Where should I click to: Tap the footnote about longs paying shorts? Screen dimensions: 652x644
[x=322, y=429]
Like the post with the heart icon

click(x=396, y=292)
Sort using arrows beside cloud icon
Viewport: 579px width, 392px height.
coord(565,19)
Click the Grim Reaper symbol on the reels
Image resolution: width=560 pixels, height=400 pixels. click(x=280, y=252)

::::::::::

__Activity__: Set down every entry once more, exactly as it was written above.

__Response area__:
Where should I click to: Tap the footnote about longs paying shorts? Screen dimensions: 652x644
[x=322, y=429]
Like the post with the heart icon

click(x=396, y=292)
Sort using arrows beside cloud icon
Viewport: 579px width, 392px height.
coord(565,19)
Click the Grim Reaper symbol on the reels
Image resolution: width=560 pixels, height=400 pixels. click(x=280, y=252)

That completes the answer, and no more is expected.